# [Task details]
Rewrite the data below, swapping each "screenshot" for "screen capture" and keeping everything else the same.

# [Records supplied]
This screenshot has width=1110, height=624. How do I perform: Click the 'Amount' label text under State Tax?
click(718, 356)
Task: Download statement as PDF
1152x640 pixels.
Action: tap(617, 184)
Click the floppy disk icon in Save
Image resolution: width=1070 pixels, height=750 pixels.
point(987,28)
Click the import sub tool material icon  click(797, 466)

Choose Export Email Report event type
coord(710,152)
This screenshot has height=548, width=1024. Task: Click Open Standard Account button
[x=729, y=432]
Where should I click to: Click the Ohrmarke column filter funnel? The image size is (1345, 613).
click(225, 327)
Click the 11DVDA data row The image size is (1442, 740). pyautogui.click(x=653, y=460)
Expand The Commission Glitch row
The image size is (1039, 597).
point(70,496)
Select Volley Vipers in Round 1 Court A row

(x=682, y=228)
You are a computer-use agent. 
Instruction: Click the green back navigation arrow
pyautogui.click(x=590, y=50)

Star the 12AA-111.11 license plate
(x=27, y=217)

# [The answer]
This screen capture has width=1110, height=624. How do I perform: Click the 'Amount' label text under State Tax?
click(718, 356)
Task: Download statement as PDF
1152x640 pixels.
Action: tap(617, 184)
Click the floppy disk icon in Save
Image resolution: width=1070 pixels, height=750 pixels.
point(987,28)
Click the import sub tool material icon  click(797, 466)

Choose Export Email Report event type
coord(710,152)
This screen capture has height=548, width=1024. Task: Click Open Standard Account button
[x=729, y=432]
Where should I click to: Click the Ohrmarke column filter funnel? The image size is (1345, 613).
click(225, 327)
Click the 11DVDA data row The image size is (1442, 740). pyautogui.click(x=653, y=460)
Expand The Commission Glitch row
The image size is (1039, 597).
point(70,496)
Select Volley Vipers in Round 1 Court A row

(x=682, y=228)
You are a computer-use agent. 
Instruction: Click the green back navigation arrow
pyautogui.click(x=590, y=50)

Star the 12AA-111.11 license plate
(x=27, y=217)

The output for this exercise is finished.